:: WHAT THE TASK REQUIRES ::
Without any alteration, retype the records that appear below.

:: EXERCISE MATERIALS ::
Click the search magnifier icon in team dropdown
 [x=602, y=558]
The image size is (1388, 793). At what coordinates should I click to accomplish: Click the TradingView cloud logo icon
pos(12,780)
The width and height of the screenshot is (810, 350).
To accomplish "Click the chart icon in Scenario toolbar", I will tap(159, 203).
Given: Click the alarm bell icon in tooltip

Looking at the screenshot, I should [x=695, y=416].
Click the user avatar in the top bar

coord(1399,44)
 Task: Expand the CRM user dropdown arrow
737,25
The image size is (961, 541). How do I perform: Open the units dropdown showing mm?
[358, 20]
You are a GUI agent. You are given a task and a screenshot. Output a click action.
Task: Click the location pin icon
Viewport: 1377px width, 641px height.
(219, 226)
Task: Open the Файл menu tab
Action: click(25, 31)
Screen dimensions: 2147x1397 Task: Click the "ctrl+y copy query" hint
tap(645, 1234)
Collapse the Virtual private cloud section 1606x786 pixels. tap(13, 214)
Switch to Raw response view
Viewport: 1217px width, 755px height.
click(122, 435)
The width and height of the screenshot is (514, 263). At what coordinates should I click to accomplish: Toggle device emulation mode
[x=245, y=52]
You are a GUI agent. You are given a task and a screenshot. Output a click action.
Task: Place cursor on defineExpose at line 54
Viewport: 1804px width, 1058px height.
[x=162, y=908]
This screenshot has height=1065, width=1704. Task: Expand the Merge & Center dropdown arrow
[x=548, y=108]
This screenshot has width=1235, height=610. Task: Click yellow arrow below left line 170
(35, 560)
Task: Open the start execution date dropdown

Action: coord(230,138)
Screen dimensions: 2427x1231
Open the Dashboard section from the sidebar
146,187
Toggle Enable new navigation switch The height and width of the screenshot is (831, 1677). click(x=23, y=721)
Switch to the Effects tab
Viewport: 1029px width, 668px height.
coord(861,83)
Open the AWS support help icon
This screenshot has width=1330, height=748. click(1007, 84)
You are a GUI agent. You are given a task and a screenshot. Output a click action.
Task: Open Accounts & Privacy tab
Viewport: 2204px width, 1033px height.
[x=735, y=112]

:: FINAL ANSWER ::
Click the search magnifier icon in team dropdown
 [x=602, y=558]
The image size is (1388, 793). At what coordinates should I click to accomplish: Click the TradingView cloud logo icon
pos(12,780)
The width and height of the screenshot is (810, 350).
To accomplish "Click the chart icon in Scenario toolbar", I will tap(159, 203).
Given: Click the alarm bell icon in tooltip

Looking at the screenshot, I should [x=695, y=416].
Click the user avatar in the top bar

coord(1399,44)
 Task: Expand the CRM user dropdown arrow
737,25
The image size is (961, 541). How do I perform: Open the units dropdown showing mm?
[358, 20]
You are a GUI agent. You are given a task and a screenshot. Output a click action.
Task: Click the location pin icon
Viewport: 1377px width, 641px height.
(219, 226)
Task: Open the Файл menu tab
Action: click(25, 31)
Screen dimensions: 2147x1397 Task: Click the "ctrl+y copy query" hint
tap(645, 1234)
Collapse the Virtual private cloud section 1606x786 pixels. tap(13, 214)
Switch to Raw response view
Viewport: 1217px width, 755px height.
click(122, 435)
The width and height of the screenshot is (514, 263). At what coordinates should I click to accomplish: Toggle device emulation mode
[x=245, y=52]
You are a GUI agent. You are given a task and a screenshot. Output a click action.
Task: Place cursor on defineExpose at line 54
Viewport: 1804px width, 1058px height.
[x=162, y=908]
This screenshot has height=1065, width=1704. Task: Expand the Merge & Center dropdown arrow
[x=548, y=108]
This screenshot has width=1235, height=610. Task: Click yellow arrow below left line 170
(35, 560)
Task: Open the start execution date dropdown

Action: coord(230,138)
Screen dimensions: 2427x1231
Open the Dashboard section from the sidebar
146,187
Toggle Enable new navigation switch The height and width of the screenshot is (831, 1677). click(x=23, y=721)
Switch to the Effects tab
Viewport: 1029px width, 668px height.
coord(861,83)
Open the AWS support help icon
This screenshot has width=1330, height=748. click(1007, 84)
You are a GUI agent. You are given a task and a screenshot. Output a click action.
Task: Open Accounts & Privacy tab
Viewport: 2204px width, 1033px height.
[x=735, y=112]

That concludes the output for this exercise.